Así fue como esa fuerza militar expedicionaria nunca llegó a salir de España. Morillo, por orden de Su Majestad, tuvo que proponer un armisticio, que fue calificado como de regulación de la guerra, el cual fue firmado en Trujillo luego de negociaciones entre delegados donde participaron el general Sucre por el lado patriota y el teniente coronel Pita por los realistas.

Suscrito el tratado, Morillo pidió conocer personalmente a Bolívar, lo cual sucedió en la aldea Santa Ana de Trujillo. El encuentro es bien conocido gracias a la pluma del edecán del Libertador Florencio O’Leary, quien relató cómo Morillo, quien había acudido con un escuadrón de Húsares, preguntó con cuántos oficiales se acercaba el general Bolívar. Cuando el edecán informó que eran unos diez ordenó retirar a sus Húsares.

Al momento de aparecer la comitiva patriota, el español mostró sorpresa al identificar a Bolívar:

“¡Cómo aquel hombre pequeño, de levita azul y gorro de campaña y montado en una mula”, lo cual contrastaba evidentemente con el uniforme del general español, cargado de medallas, condecoraciones y cintas.

Se dieron un abrazo, comieron, bebieron juntos y hasta durmieron en la misma habitación aquella noche, pero eso no cambió nada, pues a los tres meses, en Maracaibo, decidieron que aun bajo el mando español, querían unir aquella provincia a la República independiente, lo cual se tradujo en la ruptura de la débil tregua.

Tiempo después Bolívar explicó a De Lacroix que había manejado con mucho cuidado la diplomacia en aquel momento, porque a sabiendas que la tregua no duraría mucho en realidad sólo buscaba ganar tiempo, para organizar y colocar mejor a las tropas patriotas.

Eso se confirmó cuando habiendo enviado dos comisionados a España a parlamentar supo del rechazo de la Corte: Allá se negaban a reconocerlos como representantes de una república independiente, pues para el Rey Venezuela no existía.

El camino de las armas, de la guerra, era el único posible y así sucedió cuando al año siguiente se produjo la Batalla de Carabobo.

Morillo no estuvo en Venezuela para ver cómo al paso del Ejército Libertador se desmoronaba lo que había construido en cinco años. Se fue a España el 17 de diciembre de 1820, ya con el título de Conde de Cartagena y Marqués de la Puerta en el bolsillo, como premio a sus actuaciones en América.

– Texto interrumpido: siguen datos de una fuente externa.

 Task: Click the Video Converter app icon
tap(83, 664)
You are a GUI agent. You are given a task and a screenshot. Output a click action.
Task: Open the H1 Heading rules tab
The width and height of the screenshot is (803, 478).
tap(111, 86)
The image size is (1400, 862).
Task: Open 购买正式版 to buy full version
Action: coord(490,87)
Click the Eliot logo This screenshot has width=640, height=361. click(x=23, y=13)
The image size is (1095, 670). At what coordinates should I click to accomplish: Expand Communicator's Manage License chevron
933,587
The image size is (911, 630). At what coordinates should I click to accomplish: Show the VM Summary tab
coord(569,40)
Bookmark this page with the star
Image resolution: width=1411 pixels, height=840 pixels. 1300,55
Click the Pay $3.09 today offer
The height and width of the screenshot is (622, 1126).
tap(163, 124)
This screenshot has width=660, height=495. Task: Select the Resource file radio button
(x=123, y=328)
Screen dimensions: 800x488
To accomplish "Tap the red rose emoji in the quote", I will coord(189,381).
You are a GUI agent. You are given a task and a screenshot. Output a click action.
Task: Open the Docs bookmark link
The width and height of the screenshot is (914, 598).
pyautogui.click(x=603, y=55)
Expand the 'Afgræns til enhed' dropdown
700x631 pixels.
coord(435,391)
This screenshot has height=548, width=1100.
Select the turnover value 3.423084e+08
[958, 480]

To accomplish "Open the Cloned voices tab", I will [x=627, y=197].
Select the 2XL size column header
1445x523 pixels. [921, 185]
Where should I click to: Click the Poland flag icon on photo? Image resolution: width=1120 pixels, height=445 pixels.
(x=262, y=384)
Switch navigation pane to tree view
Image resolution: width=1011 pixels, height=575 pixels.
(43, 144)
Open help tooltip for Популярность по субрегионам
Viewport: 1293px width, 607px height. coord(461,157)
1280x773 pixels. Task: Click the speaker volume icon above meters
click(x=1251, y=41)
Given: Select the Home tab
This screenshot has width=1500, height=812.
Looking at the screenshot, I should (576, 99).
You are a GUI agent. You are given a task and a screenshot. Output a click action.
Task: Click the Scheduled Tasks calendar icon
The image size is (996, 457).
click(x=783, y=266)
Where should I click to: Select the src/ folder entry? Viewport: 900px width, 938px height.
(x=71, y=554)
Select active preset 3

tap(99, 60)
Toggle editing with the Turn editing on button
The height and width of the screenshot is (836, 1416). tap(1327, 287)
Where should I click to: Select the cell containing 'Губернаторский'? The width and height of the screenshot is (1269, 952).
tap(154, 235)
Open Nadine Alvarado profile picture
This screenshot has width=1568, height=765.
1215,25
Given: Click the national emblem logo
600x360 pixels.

Posteriormente tuvo actuaciones en las llamadas guerras carlistas y finalmente murió en Francia en 1837, no sin antes escribir sus memorias que incluyen su campaña en América, claro, bajo su particular óptica.

El otrora brillante oficial español estaba en la pobreza total al momento de dejar este mundo y su segunda esposa hubo de pedir ayuda a la Reina, pues tenía 5 hijos que mantener.

Tomado de: Lectura Dominical. Valencia: 10 de febrero de 2008. (El Carabobeño).